Fear is primal. In the wild, it serves as a protective mechanism, allowing animals to survive by avoiding predators or other perceived threats. With my son it can be like he is a guard dog, on permanent alert and often stuck in a state of hypervigilant fright. And so much is threatening to him. Depending on how generally anxious and (dys)regulated he is, ending an activity, someone coming into the room, a sudden laugh, being told no, and certainly a family trying to enter a changing room with his stuff in it can all instantly fire him off. It can feel like the smallest things for him are like the equivalent of having a knife held to his throat. And his brain and central nervous system sends him immediately into that flight or fight zone where he is literally fighting for his survival. As in the wild the verbal and physical attacks are his protective response.
And normally he is not able to tell me why so it was great that he could tell me this time. But soon after he told me why, he then asked me why. ‘Why did I say shit to that girl?’ And that is also very revealing. Because mostly I don’t think he understands why he reacts like he does. His brain just does it. And then he is left confused and even more anxious. Which in turn can make him react with even more anger. Or sometimes shame. But I can never be reminded enough that it all comes from fear. And it is easier to feel empathy more than fear myself when I have that reminder.

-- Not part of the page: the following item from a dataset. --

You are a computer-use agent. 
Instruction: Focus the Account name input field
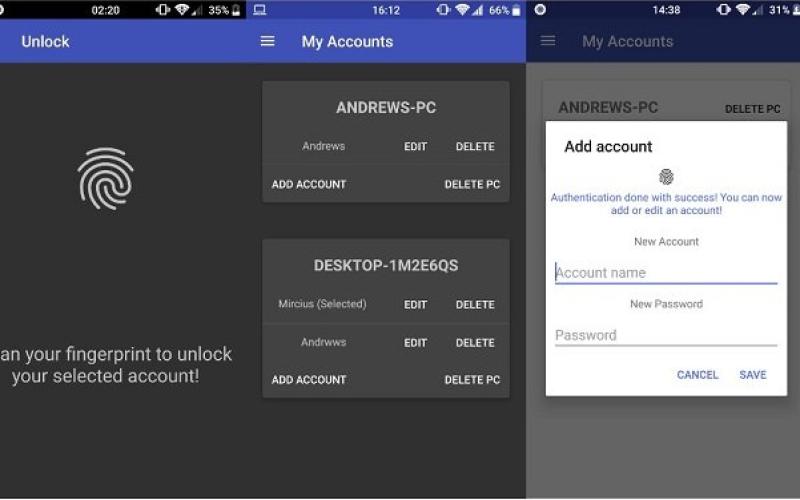point(666,273)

Because fetal alcohol is not just about fear for the sufferer. The combination of factors which include the threat of physical and verbal attacks, fear of feeling shame in front of others, and fear of the future are a cocktail that can result in very similar threat responses from me. Although I have a better functioning brain that is more able to respond relatively to perceived threat and more able to inhibit an aggressive response, I am also capable of joining my son in the red zone. That sudden searing rage that overtakes and overpowers all else. And again, understanding the basis in fear helps.
For about nine years now I’ve been practicing mindfulness meditation. And lately I’ve been reading some amazing Buddhist books on fear and anger that are really helping me. They are getting me to see that, along with all the heartache and difficulty of my son having fetal alcohol, this experience can also be a teacher. My son’s displays of anger and rage are his protection mechanism for fear and threat. And so are mine. Anger is a way of trying to escape and protect myself from painful, fearful emotions that make me feel helpless. Faced with the threat of an unpredictable attack and all the other layers of fear and grief this brings, my own amygdala fires off, wanting to gain control, power and protection. And wanting to escape from danger.

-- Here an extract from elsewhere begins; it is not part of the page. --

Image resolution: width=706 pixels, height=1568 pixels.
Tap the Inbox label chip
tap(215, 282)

But in her brilliant book When Things Fall Apart, Pema Chodron talks about ‘getting to know fear, becoming familiar with fear, looking it right in the eye.’ Rather than escaping from fear into other emotions and reactions, she advocates being present and relaxing with it. I find this very difficult to comprehend. As Pema points out, ‘no one ever tells us to stop running away from fear. We are very rarely told to move closer, to just be there, to become familiar with fear.’
And putting this into practice when my son starts hitting me over the head with a plastic fire engine is obviously a work in progress…However, I think the basic idea of getting to know and trying to stay with the emotions I’m feeling rather than trying to escape from them through anger is helpful. Because with his threat levels on such red alert, if I add any fuel to the fire, it just ignites and escalates into a horrible scene and adds more suffering for both of us. Rather than joining my boy in the rage, getting curious about our emotions could potentially help us both.